··· Document passage ···

Casino in Maameltein near Beirut, Lebanon

Casino du Liban (lit. 'Casino of Lebanon' or 'Lebanon Casino'; كازينو لبنان) is a casino located in Jounieh, Lebanon, 22 km north of Beirut. The casino is managed by Metropolitan Gaming, a subsidiary of Silver Point Capital.

==Overview==

With an area of about 35,000 square meters, the casino has around 400 slot machines and 60 gaming tables. It has a showroom, nightclub, theater, banquet facility and five restaurants. The casino was first opened in 1959. It closed in 1989 during the Lebanese Civil War and reopened in 1996 after a $50 million reconstruction and refurbishment project.

Performers at the Casino's night club included Duke Ellington, Danny Thomas, Jacques Brel, Julio Iglesias, and Zade Dirani. Visitors at the casino included King Hussein of Jordan, Albert II, Prince of Monaco, the Shah of Iran, Aristotle Onassis, Omar Sharif,

In his memoir of the international hotel business, Shadow of the Sun: Travels And Adventures in the World of Hotels, Peter J. Venison wrote that the Casino du Liban "was elegant, yet the cabaret was spectacular and rivaled anything that Las Vegas could offer". He also described it as a backdrop of a James Bond novel where clientele from the richest elite of European and Arabian societies ventured into the casino in formal black-tie attire.

··· Data for analysis ···

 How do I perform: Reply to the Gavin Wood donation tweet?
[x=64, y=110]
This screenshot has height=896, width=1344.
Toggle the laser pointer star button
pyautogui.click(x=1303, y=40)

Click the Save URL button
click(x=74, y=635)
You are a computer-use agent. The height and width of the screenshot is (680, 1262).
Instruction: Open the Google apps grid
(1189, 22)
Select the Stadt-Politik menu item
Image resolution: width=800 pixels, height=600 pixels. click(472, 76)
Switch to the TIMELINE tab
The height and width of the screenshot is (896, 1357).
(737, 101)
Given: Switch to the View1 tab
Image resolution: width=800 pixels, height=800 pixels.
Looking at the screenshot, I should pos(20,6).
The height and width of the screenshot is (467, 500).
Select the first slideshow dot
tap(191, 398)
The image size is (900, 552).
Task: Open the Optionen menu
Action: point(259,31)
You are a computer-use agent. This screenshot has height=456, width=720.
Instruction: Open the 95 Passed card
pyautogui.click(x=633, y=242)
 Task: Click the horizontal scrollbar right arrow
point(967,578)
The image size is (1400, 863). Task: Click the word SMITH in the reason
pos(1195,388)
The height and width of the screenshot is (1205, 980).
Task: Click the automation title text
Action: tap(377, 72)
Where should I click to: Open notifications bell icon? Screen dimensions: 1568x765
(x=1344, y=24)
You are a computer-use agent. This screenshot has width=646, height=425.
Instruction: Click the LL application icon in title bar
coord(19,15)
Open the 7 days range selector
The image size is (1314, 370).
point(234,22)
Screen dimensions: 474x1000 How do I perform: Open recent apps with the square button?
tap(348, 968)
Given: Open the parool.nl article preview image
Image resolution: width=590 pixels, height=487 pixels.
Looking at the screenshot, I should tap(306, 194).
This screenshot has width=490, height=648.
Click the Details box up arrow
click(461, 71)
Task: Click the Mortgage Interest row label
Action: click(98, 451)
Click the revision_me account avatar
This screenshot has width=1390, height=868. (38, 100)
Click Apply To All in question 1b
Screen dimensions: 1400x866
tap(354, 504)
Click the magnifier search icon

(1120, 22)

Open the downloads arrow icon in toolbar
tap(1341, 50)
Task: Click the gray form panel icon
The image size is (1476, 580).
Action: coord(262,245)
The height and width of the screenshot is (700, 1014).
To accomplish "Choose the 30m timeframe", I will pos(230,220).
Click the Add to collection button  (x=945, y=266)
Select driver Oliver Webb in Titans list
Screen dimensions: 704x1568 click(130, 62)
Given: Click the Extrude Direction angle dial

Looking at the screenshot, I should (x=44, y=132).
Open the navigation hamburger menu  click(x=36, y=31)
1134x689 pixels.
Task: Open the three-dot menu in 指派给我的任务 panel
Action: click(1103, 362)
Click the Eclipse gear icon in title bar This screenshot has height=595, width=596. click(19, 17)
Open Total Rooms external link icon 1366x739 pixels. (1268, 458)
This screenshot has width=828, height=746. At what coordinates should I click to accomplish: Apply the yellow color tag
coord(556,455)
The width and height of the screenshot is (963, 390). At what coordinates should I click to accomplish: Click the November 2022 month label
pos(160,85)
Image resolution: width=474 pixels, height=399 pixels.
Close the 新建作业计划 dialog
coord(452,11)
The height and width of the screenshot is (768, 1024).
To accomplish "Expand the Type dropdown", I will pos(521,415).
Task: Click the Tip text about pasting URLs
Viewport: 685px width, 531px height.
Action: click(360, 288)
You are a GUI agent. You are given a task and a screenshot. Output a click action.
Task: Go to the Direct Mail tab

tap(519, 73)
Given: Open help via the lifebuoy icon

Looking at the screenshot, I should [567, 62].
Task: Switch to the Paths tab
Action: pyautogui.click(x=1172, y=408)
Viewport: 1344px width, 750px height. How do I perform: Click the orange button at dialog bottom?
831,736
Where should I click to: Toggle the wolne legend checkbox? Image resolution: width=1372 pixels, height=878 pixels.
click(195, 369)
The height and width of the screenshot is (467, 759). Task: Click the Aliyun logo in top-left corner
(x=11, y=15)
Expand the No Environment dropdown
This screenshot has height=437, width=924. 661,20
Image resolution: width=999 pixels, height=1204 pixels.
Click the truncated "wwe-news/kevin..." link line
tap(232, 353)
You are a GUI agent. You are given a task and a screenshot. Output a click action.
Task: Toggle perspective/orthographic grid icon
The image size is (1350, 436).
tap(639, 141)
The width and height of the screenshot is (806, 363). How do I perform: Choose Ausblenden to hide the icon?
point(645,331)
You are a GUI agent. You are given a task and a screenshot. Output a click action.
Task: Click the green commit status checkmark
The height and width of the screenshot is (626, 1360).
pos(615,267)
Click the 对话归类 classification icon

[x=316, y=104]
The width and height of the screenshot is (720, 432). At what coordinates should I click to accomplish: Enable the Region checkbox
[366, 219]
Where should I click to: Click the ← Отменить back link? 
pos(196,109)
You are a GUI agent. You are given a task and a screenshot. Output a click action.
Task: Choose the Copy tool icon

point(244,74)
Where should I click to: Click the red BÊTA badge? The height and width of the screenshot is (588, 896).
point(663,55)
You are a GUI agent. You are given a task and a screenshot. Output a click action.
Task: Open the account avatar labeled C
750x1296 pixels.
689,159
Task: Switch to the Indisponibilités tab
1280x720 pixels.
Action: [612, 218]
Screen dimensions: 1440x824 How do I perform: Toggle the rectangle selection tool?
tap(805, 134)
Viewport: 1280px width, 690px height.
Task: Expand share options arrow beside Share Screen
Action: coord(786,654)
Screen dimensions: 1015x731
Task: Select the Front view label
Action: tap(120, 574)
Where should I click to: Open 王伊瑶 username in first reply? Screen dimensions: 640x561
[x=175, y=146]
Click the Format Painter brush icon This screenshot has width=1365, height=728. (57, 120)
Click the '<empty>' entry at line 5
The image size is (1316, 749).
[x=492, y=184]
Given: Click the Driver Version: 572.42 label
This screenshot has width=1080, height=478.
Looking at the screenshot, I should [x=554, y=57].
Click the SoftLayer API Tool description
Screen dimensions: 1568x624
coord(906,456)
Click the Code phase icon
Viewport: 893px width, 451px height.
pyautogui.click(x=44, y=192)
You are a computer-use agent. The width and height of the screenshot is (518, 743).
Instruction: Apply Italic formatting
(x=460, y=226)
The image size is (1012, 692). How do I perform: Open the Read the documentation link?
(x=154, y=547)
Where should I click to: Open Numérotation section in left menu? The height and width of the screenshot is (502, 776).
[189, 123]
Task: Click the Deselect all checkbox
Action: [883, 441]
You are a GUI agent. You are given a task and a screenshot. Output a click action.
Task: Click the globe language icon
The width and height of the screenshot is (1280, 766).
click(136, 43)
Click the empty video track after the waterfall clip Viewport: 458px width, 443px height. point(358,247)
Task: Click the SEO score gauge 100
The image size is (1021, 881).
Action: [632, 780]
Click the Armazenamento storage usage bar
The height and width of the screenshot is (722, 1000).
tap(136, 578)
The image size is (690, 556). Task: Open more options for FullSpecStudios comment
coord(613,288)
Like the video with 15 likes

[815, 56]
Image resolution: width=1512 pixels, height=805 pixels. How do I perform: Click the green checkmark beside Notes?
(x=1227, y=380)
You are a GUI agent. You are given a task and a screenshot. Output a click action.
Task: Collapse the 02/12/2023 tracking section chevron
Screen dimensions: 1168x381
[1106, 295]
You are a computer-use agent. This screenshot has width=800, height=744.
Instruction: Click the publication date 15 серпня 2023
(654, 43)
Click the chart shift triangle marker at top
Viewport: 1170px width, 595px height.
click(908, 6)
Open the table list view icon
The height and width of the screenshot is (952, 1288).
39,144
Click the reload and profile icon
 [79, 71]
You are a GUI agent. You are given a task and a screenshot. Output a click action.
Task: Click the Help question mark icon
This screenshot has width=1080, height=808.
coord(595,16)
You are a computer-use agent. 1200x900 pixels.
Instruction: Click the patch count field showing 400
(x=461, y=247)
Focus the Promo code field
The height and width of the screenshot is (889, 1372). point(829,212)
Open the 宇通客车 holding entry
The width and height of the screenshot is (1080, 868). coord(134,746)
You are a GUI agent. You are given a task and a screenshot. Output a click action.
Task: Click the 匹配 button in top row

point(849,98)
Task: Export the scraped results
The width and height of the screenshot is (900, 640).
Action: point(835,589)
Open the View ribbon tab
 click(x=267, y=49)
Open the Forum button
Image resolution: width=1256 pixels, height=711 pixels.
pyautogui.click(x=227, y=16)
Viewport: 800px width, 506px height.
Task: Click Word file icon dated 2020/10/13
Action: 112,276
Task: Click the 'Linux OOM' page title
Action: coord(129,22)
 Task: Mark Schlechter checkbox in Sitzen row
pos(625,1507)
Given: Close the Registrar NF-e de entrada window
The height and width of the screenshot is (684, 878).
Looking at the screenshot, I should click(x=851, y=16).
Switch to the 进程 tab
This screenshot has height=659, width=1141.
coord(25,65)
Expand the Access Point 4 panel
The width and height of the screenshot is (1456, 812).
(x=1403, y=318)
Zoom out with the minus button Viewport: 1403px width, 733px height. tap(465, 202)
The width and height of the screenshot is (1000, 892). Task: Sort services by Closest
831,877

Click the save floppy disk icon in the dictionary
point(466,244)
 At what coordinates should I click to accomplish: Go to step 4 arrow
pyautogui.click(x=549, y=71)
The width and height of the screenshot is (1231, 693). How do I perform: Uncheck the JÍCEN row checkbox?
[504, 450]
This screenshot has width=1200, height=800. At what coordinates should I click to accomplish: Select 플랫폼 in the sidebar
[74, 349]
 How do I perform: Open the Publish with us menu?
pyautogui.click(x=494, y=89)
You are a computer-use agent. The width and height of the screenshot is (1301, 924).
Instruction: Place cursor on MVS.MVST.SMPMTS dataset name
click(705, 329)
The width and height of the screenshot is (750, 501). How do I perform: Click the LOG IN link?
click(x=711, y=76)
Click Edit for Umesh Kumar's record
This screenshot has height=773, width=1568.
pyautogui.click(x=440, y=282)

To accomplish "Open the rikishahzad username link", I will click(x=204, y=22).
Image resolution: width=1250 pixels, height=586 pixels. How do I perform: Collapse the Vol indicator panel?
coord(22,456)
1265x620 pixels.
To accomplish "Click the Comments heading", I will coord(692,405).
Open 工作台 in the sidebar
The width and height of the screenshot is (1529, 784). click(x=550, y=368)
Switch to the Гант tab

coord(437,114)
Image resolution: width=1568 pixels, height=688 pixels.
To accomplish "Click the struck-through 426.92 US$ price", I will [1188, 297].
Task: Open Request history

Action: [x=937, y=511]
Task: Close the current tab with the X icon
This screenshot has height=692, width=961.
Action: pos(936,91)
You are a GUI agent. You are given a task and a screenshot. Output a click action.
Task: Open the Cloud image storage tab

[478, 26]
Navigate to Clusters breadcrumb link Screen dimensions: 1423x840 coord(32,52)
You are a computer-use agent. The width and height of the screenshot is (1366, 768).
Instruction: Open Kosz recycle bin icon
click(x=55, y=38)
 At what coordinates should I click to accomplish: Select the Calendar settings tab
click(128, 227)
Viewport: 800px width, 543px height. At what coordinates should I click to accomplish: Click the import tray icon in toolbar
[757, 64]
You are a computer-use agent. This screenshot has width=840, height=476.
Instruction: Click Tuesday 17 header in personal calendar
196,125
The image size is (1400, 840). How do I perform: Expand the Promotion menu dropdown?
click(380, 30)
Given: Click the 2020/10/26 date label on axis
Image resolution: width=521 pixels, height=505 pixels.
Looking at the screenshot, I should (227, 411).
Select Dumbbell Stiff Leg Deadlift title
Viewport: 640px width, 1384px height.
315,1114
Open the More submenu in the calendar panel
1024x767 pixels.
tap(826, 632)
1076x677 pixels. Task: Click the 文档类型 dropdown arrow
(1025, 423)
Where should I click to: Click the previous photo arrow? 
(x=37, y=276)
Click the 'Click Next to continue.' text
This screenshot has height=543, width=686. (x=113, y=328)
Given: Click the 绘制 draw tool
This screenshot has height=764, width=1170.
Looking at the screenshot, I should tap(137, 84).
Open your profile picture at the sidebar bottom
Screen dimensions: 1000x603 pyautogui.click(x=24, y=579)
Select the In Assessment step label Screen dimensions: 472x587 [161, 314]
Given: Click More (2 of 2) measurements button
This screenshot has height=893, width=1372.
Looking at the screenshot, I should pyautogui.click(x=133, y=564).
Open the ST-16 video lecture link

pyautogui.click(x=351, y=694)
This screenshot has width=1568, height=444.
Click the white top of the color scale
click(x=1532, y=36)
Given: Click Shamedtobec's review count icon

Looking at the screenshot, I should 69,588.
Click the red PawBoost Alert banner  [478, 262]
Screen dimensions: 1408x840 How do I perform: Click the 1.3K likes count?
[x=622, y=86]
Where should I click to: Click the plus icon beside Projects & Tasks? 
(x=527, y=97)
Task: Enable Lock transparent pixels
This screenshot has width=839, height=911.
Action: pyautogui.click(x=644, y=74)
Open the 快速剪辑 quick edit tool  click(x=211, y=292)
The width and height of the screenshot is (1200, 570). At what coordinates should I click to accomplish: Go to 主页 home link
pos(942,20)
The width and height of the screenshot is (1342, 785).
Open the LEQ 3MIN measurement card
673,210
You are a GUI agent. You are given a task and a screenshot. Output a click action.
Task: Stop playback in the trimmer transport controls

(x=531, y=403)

···

# Problem set
(1) Rework the Casino du Liban passage, beginning at the words "Casino in Maameltein" and stopping after "Silver Point Capital.", with "Jounieh" changed to "Maameltein".
(2) Please carry on the Casino du Liban passage after its last sentence.
The records stand apart from the Casino du Liban passage and are separate material.

# Response list
(1)
Casino in Maameltein near Beirut, Lebanon

Casino du Liban (lit. 'Casino of Lebanon' or 'Lebanon Casino'; كازينو لبنان) is a casino located in Maameltein, Lebanon, 22 km north of Beirut. The casino is managed by Metropolitan Gaming, a subsidiary of Silver Point Capital.

(2)
The Casino du Liban is majority-owned by Intra Investment Company, a Lebanese government-controlled company which is the remainder of the former Intra Bank, with the remainder of the shares held by private companies and individuals. The casino is managed by London Clubs International, a subsidiary of Caesars Entertainment.

==In literature==
- Captain from Corfu by Muriel Maddox
"A tour of the city was planned and that evening dinner at the Casino du Liban."

- The Man in the Middle by Hugh Atkinson
"The Casino du Liban was set on a cliff, outside Beirut on the coast road."

- Danger and Opportunity: An American Ambassador's Journey Through the Middle East by Edward Djerejian, former United States Ambassador to Syria and Israel
"One of my early impressions of the contrasts of life in Lebanon was my first visit to the Casino du Liban—a luxurious gambling and entertainment spot in maamlten on the Mediterranean coast north of Beirut."

==In popular culture==
- A scene in the 1965 film 24 Hours to Kill takes place in the Casino du Liban and features Charley Henchis' Ballet of Casino du Liban.